In Brief: Advent 1 Edition
Here is your regular Sunday selection of links to good things in Blogville and Beyond.
- The Ionarts family spent way too much time making silly holiday videos of ourselves and other people, over the vacation weekend with friends in the Great White North. Here is one of our more topically relevant efforts. [Elf Yourself]
- Jessica Duchen reports on her tête-à-tête with lupophile pianist Hélène Grimaud. [Standpoint]
- As mentioned a few weeks ago, Alain Vircondelet, the author of a biography of visionary artist Séraphine de Senlis, charged that the screenplay of a recent film on the painter's life lifted sections of his book. He has won a judgment of plagiarism against the filmmakers in the Tribunal de Grande Instance de Paris. Nine of 35 alleged "borrowings" were found to have been copied more or less directly from the book. The court did not, as requested, ban any further distribution of the film, since it found the complaints were related most directly to the screenplay. [Libération]
- Greg Allen ferrets out a mystery about the theft of a part of a Robert Rauschenberg combine piece. [greg.org]
- After French pianist France Clidat won the 1956 Liszt Competition in Budapest, she undertook the first complete recording of the works of Liszt (not including the transcriptions and paraphrases): critic Bernard Gavoty labeled her "Madame Liszt." The box set, made for the French label Vega and long introuvable, will finally be re-released by Universal/Decca France, just in advance of the Liszt year (2011, the 200th anniversary of his birth). Marie-Aude Roux spoke to Clidat about the rediscovery of the lost master recordings in the archive of a Japanese recording company in Tokyo -- "an investigation worthy of an Agatha Christie novel," as the 78-year-old pianist put it. [Le Monde]
- A discussion on the future of something called "the Internet" on NPR's Science Friday -- in 1993. [Boing Boing]
- Jennifer Homans has written the definitive history of ballet, the art form that, in the words of Théophile Gautier, is "the dreams of poets taken seriously." Toni Bentley has a review. [New York Times]
- By the way, that ballet stuff is really difficult, as actress Natalie Portman learned preparing for her role in the upcoming Darren Aronofsky film Black Swan. [New York Times]
- The Bibliothèque de l'Arsenal has opened La Bastille ou « l’enfer des vivants », an exhibit that attempts to recreate the horrors of the Bastille before the French Revolution. Items on display include documents from the prison, instruments of detention and torture, and even bloody articles of clothing worn by prisoners. [Le Figaro]
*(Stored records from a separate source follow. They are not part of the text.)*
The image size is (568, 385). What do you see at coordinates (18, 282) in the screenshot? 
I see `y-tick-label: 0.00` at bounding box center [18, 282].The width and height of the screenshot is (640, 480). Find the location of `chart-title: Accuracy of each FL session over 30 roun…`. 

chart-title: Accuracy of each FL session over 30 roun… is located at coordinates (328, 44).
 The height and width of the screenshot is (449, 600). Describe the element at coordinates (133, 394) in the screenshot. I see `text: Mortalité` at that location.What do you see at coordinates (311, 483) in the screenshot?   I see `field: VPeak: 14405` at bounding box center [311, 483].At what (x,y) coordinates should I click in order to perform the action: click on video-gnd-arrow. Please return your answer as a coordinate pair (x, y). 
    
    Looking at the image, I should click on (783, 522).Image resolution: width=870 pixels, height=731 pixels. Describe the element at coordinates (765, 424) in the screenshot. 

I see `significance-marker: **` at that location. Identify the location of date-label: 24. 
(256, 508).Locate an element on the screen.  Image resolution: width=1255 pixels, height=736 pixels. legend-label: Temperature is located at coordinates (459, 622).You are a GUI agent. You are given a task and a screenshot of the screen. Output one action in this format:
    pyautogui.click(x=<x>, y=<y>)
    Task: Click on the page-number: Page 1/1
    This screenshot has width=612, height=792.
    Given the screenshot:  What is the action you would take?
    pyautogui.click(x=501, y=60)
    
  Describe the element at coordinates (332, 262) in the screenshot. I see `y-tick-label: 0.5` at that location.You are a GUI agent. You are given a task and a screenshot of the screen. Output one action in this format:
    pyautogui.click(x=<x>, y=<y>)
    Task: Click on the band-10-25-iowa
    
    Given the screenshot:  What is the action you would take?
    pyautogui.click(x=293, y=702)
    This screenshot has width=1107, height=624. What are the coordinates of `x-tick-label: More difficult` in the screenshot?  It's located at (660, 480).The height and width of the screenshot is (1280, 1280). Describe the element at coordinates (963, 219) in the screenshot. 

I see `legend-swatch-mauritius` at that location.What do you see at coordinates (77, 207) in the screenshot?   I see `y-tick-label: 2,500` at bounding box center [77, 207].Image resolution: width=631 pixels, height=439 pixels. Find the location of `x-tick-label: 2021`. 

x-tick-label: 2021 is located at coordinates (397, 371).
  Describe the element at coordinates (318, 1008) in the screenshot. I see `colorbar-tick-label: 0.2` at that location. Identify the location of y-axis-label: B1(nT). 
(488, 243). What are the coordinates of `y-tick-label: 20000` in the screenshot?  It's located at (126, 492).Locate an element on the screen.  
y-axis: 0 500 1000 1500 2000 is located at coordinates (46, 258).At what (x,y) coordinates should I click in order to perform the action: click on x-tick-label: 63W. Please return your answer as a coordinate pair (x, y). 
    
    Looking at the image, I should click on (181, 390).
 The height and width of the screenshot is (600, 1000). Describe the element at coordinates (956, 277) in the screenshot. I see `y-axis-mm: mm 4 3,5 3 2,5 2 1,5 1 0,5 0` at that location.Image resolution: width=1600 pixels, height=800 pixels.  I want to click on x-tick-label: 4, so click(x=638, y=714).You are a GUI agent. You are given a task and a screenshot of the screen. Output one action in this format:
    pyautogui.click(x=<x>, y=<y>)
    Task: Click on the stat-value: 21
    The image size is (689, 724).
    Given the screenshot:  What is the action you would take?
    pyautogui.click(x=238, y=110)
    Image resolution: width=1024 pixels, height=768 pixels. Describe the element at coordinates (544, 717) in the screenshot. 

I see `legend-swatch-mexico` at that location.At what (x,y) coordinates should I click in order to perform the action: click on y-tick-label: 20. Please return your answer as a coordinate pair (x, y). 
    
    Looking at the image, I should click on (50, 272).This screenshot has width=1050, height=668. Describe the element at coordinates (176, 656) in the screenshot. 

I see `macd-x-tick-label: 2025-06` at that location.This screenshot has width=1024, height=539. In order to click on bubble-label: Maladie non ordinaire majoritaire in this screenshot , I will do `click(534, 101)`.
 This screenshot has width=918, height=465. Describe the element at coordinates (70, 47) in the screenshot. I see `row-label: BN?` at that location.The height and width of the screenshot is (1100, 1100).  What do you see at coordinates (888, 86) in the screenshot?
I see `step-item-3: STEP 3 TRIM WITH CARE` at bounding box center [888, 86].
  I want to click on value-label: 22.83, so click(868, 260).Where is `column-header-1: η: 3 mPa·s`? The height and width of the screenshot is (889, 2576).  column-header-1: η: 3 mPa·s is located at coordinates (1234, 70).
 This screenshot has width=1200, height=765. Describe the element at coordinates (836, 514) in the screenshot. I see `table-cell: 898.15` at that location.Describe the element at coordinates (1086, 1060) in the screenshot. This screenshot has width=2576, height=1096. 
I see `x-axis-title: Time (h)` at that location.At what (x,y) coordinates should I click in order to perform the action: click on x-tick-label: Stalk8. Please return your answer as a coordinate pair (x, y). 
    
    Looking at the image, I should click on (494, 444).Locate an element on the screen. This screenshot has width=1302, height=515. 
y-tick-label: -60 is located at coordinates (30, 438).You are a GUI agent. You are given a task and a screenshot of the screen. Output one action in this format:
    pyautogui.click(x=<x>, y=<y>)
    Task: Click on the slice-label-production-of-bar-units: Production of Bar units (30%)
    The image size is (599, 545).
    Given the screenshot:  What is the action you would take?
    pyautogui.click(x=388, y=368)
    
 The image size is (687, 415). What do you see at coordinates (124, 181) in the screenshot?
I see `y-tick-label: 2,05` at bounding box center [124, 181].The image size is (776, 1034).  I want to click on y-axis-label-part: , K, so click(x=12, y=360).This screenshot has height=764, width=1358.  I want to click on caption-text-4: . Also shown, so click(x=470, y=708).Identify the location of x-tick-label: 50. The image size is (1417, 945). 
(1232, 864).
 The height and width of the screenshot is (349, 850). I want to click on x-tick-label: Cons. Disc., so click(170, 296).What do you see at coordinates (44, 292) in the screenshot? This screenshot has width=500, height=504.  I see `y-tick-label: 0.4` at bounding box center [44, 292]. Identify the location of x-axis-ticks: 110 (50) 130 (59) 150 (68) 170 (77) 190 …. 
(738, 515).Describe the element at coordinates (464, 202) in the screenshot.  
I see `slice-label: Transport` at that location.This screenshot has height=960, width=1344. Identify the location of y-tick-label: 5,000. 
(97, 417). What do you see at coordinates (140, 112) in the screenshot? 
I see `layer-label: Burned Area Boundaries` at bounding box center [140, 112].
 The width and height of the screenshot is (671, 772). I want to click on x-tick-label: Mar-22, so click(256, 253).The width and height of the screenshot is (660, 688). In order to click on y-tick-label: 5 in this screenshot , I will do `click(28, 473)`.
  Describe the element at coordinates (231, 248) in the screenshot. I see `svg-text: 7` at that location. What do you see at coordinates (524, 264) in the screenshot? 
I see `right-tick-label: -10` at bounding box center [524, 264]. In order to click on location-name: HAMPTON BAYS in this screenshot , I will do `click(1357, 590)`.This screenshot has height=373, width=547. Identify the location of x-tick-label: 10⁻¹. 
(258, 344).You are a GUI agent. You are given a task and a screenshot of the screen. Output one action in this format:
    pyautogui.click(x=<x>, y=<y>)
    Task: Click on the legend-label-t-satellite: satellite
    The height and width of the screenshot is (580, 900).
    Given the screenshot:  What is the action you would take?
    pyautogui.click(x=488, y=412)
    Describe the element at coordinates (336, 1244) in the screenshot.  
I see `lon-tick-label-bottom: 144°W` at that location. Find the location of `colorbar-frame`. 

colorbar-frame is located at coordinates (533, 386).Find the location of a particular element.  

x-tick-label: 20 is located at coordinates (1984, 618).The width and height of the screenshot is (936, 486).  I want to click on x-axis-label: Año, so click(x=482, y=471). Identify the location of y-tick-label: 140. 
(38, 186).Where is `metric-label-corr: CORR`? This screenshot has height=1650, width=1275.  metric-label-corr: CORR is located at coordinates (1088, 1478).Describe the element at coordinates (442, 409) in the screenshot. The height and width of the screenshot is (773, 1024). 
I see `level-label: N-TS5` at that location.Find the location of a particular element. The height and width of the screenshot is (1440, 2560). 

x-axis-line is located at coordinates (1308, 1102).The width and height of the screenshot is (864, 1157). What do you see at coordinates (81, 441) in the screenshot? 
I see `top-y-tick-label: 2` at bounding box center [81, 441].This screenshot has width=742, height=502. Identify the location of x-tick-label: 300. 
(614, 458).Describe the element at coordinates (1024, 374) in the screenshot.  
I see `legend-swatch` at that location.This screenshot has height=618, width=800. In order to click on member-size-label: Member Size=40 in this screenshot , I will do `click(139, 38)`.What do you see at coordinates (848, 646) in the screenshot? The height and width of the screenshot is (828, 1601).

- Looking for some tasteful Christmas CDs of historical music to purchase on "Cyber Monday"? Try these Ionarts-approved discs from Stile Antico and Anonymous 4. More choices will be recommended in the weeks to come. [Ionarts]
2 comments:
Oops. The link regarding Grimuad is actually to an obit for Gorecki, a composer well worth commemorating in some detail at Ionarts.
Did he get a NYT obit?
Ach -- that link was in last week's "In Brief" and did not get updated. Thanks for pointing it out -- I've corrected it.
FYI, Allan Kozinn wrote the NYT obit.